Certain individuals need to make plans in order to lessen their anxiety, because they need to know what the plan is and what will be happening. It is completely fine if this works for you, but some people cannot enjoy the present moment without planning for the next one. They miss out on what is presently surrounding them because they are too anxious about a future event that has not even taken place yet.
Some people even end a relationship because they anticipate it will end eventually. It is difficult for certain individuals to just “be” as overthinking becomes the norm and the anxiety from anticipating something will happen is simply too difficult for people to bare. In turn, an experience may be ended before it even had the chance to begin.
The fear of the unknown can be so powerful that sometimes you may not try something which interests you. For instance, you may not try new foods because you are afraid you may not like them or you may not go to a friend’s get-together because you do not know who will be there.
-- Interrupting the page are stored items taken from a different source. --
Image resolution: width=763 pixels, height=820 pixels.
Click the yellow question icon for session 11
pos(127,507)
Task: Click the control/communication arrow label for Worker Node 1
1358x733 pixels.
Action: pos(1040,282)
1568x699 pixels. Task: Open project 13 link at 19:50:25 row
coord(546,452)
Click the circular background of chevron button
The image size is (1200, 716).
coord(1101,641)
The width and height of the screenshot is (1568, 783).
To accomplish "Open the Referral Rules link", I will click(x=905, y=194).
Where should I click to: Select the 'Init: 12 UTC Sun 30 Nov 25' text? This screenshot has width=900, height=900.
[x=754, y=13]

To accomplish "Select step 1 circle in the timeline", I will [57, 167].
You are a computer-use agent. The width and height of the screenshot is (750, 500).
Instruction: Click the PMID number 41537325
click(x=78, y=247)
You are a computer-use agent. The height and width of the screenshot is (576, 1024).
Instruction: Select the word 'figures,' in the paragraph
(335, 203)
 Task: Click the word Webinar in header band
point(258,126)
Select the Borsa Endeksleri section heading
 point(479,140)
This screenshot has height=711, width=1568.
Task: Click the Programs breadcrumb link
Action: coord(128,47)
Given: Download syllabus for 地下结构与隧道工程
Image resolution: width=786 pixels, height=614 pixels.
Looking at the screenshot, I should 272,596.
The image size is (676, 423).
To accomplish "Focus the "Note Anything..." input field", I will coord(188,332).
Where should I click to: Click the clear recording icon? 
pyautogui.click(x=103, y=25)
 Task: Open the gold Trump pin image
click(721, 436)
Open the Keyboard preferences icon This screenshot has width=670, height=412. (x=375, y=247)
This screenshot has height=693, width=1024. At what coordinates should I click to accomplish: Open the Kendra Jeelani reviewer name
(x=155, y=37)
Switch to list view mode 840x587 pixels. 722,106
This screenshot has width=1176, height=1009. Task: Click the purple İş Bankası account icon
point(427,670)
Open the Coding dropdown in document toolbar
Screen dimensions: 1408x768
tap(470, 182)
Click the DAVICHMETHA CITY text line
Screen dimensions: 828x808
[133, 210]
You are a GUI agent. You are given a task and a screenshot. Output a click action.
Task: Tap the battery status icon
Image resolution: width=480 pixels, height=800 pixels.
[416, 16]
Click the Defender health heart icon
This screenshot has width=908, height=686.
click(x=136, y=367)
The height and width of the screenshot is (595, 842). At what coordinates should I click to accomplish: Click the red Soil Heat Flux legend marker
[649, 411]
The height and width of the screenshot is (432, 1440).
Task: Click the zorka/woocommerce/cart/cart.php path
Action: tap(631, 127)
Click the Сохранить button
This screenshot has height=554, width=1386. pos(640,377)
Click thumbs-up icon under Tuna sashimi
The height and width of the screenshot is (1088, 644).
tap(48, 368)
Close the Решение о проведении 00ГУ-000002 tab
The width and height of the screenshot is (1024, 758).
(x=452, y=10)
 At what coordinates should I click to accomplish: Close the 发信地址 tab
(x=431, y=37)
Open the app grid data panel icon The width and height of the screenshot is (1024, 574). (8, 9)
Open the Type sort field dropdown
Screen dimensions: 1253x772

Perhaps you hate feeling like you can’t control things, which may be one of the main reasons you have anxiety.
Your anxiety may be unintentionally affecting those around you. You may start to notice that your family members become more anxious around you or your co-workers will start asking you where you would like to go eat in order to make you more comfortable. Others may not understand your daily struggles so it may be beneficial to vocalize what you need in order to avoid unnecessary anxiety, stress, and paranoia.
The key is to see what works best for you. Start paying attention to what decreases your anxiety levels. You do not want to miss out on things, but you can learn ways to adjust to situations so you can be present and enjoy each experience coming your way. If you feel completely lost regarding how to accomplish this, consider reaching out to a friend who is easy to talk to or to a professional who specializes in anxiety. The hard part is asking for help, especially when dealing with anxiety, but the benefits will make you proud of yourself every time you tackle each hurdle.